**Passage to read**
╭──

In the field to table continuum, his work in human health begins in the agricultural field. Dr. Hsieh works to understand how the epigenetic switches are flipped within seeds, and how these switches may impact the plants, and resultant grain (or food product) that grow from them. In a model plant, Arabidopsis, the DEMETER gene is the master regulator that flips the epigenetic switches in seeds. Without DEMETER, the important genes that control seed development are not activated, or repressed, and the seeds die. As such, the gene’s name was inspired by Greek mythology, paying homage to Demeter, goddess of the harvest.
Dr. Hsieh’s group aims to elucidate how DEMETER knows which switch to turn on or off, and hopes to apply the knowledge to epigenetically activate or silence certain genes in plants in order to create advantageous results, like plants with greater disease resistance or higher-yielding crops. This is crucial work at a critical time: As climate change and urban development decreases the land available for crops, the resulting plants may produce more food in less space. The enhanced seeds could even create staple crops that produce a higher nutritional value, helping to offset nutritional deficiencies within a population.
Toward achieving this goal, the Hsieh lab currently studies how the DEMETER protein finds its target sites in the genome. In a paper recently published in the Proceedings of the National Academy of Sciences journal, a team of international collaborators led by Dr. Hsieh reported that they have identified the region of the DEMETER protein responsible for its localization to the target genes to flip the epigenetic switch. This project is currently funded by a grant from the National Science Foundation (NSF) to Dr. Hsieh. According to the program director of NSF overseeing the project, “Dr. Hsieh’s discovery is very important because it begins to show how epigenetic regulators such as DEMETER are targeted to different regions of the flowering plant genome to control development and seed viability.”
“Soon we hope to separate the localization function of DEMETER from its catalytic activity, and use CRISPR-based techniques to guide this epigenetic switch to any genes of interest for epigenome editing purpose,” said Dr. Hsieh.
About 75 years ago, a Dutch famine created epigenetic effects that left generations with substantial health consequences. Now, scientists like Dr. Hsieh are working to use those same principles of epigenetics to harness that power in positive ways ultimately yielding an improved human condition.

╰──

**Task requirements**
In the text about the DEMETER gene, which organization funds the project on how the DEMETER protein finds its target sites?

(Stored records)
╭──

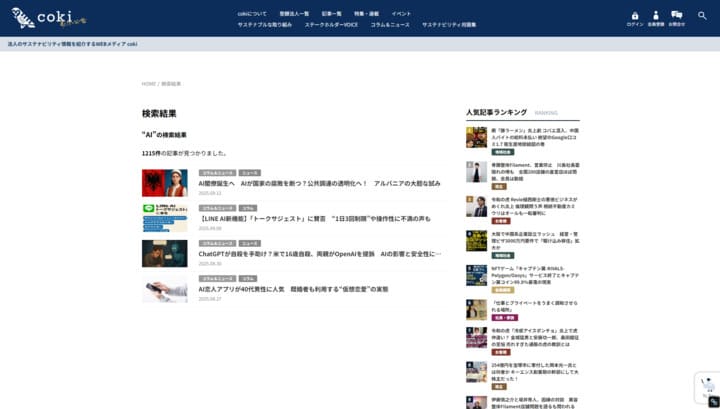Click the コラム＆ニュース tag on the first article
This screenshot has height=409, width=720.
(x=217, y=173)
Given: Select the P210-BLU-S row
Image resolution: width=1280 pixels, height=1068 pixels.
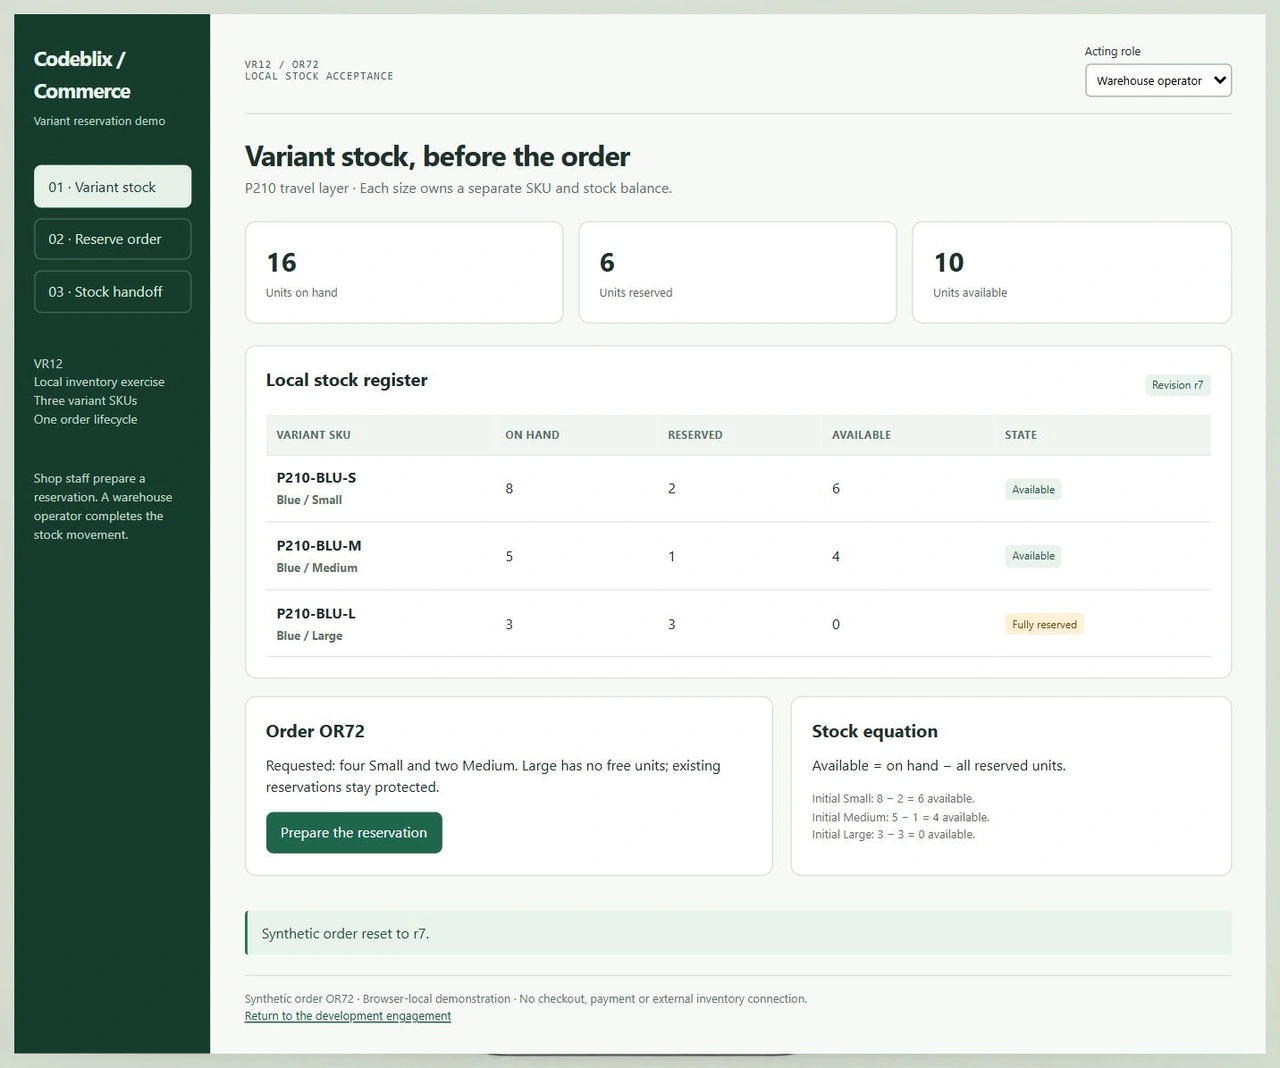Looking at the screenshot, I should click(x=738, y=489).
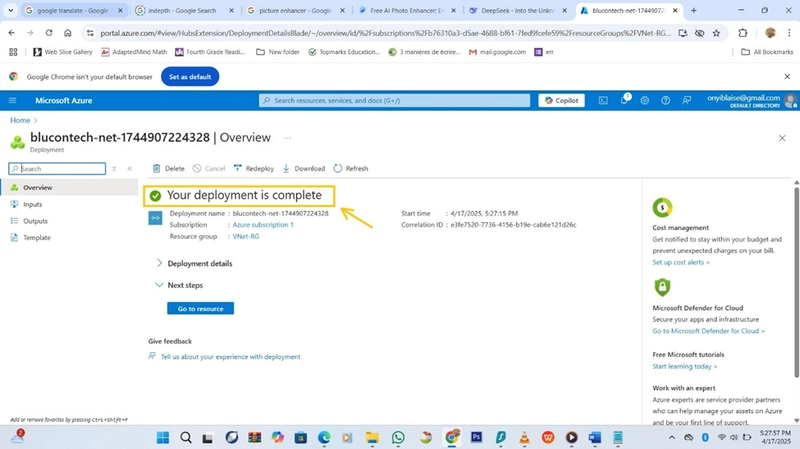Open the Template menu item

coord(37,238)
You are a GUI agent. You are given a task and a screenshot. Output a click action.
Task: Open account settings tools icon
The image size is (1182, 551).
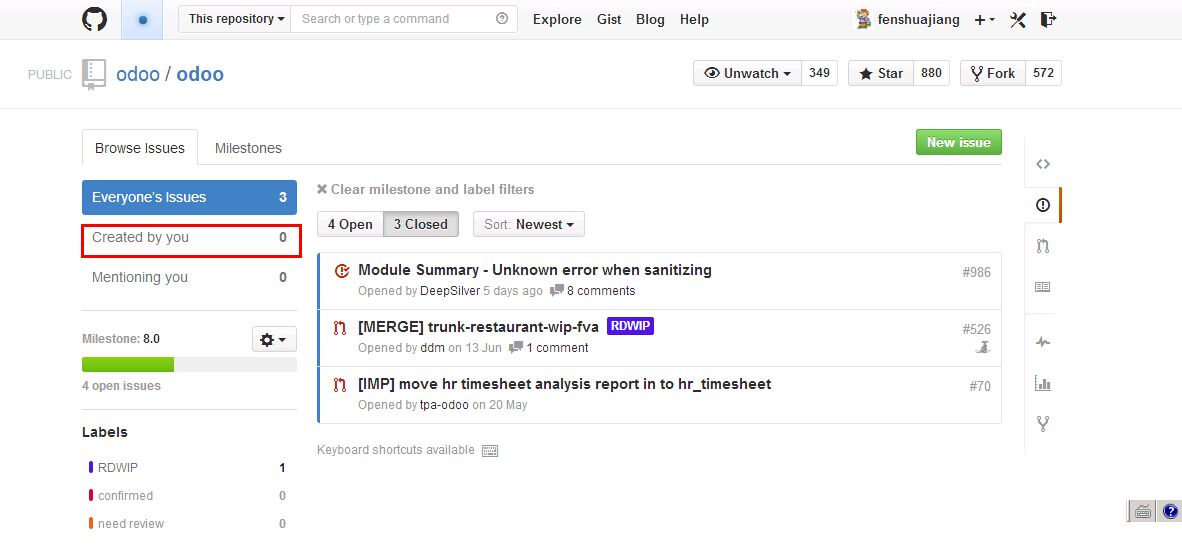click(1018, 20)
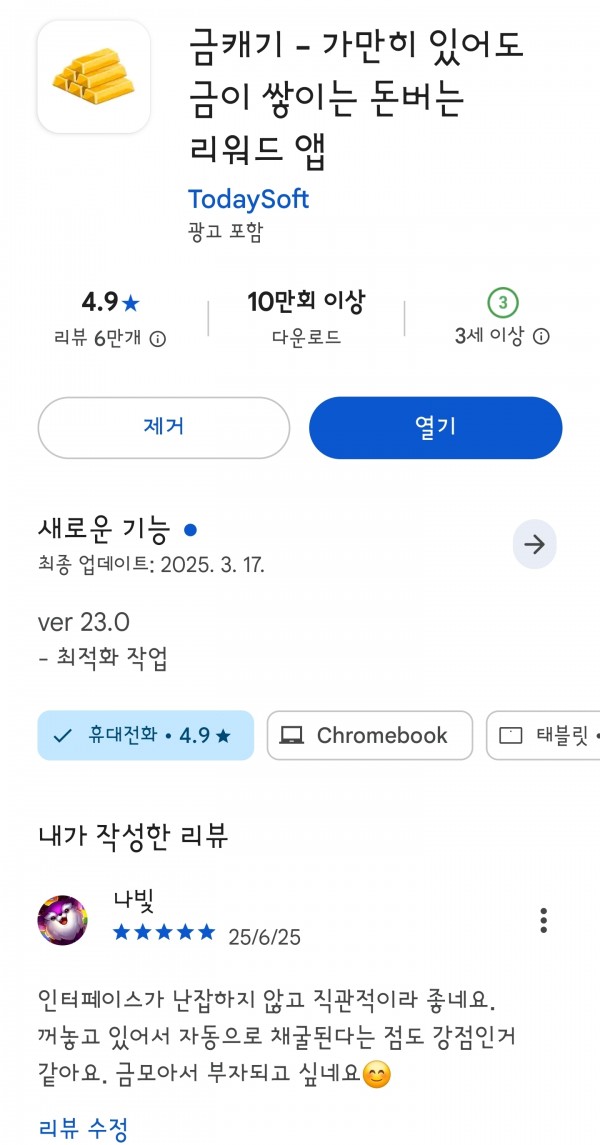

╰──

**Written response**
The National Science Foundation (NSF).